Democrats Better Have a Health Care Reform Reconciliation-Only "Plan B"

I'm still skeptical that Democrats will ever be able to find the votes to pass their current health care reform strategy. Their plan is to have the House pass the comprehensive Senate bill as it is, then pass "fixes" using reconciliation. With even the Democratic leadership basically admitting that there is no way out of the standoff over abortion language, I fail to see how they could get the votes. This is why Democrats better have a health care reform "plan B," which should be a new reconciliation-only bill.

I've repeatedly laid out several possible reconciliation-only health care bills that would still be very good reform packages (here, here, and here).
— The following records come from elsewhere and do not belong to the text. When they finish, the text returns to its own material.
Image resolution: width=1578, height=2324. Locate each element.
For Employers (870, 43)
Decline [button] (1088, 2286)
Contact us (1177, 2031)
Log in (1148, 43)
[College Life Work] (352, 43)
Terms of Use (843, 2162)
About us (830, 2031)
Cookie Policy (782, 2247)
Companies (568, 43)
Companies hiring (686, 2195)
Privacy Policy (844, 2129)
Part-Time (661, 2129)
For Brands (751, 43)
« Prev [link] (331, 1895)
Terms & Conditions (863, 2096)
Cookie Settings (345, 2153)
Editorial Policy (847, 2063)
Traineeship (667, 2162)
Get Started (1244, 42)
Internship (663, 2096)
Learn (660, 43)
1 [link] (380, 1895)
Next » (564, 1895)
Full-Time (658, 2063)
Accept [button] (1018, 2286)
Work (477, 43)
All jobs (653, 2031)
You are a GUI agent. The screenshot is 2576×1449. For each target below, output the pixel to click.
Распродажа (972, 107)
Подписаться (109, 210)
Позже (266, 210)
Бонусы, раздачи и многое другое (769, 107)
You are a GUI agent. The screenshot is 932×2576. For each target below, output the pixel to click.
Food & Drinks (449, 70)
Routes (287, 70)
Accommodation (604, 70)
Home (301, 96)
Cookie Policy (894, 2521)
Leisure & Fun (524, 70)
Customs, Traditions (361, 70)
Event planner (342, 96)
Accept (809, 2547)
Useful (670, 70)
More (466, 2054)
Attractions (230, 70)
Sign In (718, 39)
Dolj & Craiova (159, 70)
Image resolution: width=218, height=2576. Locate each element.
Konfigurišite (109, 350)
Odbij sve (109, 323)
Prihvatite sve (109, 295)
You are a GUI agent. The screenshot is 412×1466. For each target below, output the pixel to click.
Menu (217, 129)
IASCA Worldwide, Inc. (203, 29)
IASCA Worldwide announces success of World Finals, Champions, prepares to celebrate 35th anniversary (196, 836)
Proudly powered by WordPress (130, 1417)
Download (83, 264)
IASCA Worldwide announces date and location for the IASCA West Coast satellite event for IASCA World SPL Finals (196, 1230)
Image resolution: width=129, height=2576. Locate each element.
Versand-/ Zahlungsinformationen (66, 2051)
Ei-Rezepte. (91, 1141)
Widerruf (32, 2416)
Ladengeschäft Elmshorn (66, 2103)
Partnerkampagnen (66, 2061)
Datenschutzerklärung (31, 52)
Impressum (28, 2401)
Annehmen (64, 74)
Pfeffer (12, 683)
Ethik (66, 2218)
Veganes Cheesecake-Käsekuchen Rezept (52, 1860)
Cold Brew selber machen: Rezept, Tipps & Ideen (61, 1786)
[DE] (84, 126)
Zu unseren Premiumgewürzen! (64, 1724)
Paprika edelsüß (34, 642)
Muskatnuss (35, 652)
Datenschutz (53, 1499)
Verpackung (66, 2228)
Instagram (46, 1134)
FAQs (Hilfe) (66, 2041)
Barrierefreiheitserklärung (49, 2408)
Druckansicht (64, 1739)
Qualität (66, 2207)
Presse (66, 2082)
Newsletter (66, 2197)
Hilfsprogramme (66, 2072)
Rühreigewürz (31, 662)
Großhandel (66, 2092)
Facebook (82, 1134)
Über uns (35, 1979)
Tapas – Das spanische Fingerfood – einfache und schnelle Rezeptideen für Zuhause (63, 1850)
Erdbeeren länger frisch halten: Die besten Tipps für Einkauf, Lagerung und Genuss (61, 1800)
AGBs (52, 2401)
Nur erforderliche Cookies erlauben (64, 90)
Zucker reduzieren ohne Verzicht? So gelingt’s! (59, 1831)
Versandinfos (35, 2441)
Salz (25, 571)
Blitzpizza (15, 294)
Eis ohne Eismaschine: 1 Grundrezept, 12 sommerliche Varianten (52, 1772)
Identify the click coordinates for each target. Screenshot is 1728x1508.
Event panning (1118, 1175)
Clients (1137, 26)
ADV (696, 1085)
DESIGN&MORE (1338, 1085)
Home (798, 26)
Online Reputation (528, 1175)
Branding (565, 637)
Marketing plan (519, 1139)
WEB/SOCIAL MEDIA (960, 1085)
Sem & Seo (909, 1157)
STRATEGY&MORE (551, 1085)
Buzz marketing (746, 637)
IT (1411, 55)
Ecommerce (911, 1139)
Importantly, if you passed only the parts of the House and Senate bills that could be acted upon using reconciliation, it would still be a significant health care reform package. The House Democrats already voted for a bill expanding Medicaid to everyone below 150% the federal poverty line (FPL) and allocating billions for community health centers. In the Senate, all Democrats voted to expand Medicaid to 133% FPL, provide billions for community health centers, and to fund states that copy Washington's Basic Health program for everyone between 133%-200% FPL. These provision should cover between 13-20 million of the uninsured, and could be passed in a reconciliation-only bill.

Providing states money to expand coverage to everyone under 150-200% FPL through Medicaid, SCHIP, or a form of the Basic Health program could pass through reconciliation, and since they are covered by the Hyde amendment, the Stupak gang should not jump ship. Putting just these provisions in a reconciliation-only bill would allow Democrats to get a health care “win,” help millions of American get insurance, and allow the Democrats to say they have listen to the American people and are going to do health care reform piece-by-piece, with this being the first big piece.

If Democrats were smart, they would add many of the most popular consumer protections to the reconciliation bill, knowing that they would violate the Byrd rule. It would force Republicans to take stand-alone votes during the reconciliation process to strip these popular regulations from the bill.

I don't know if the Democrats will ever find the votes in the House for the Senate health care bill. What I do know is that it would be an act of political malpractice to not have a backup plan ready to deploy quickly now that Democrats have made it clear they are willing to use reconciliation.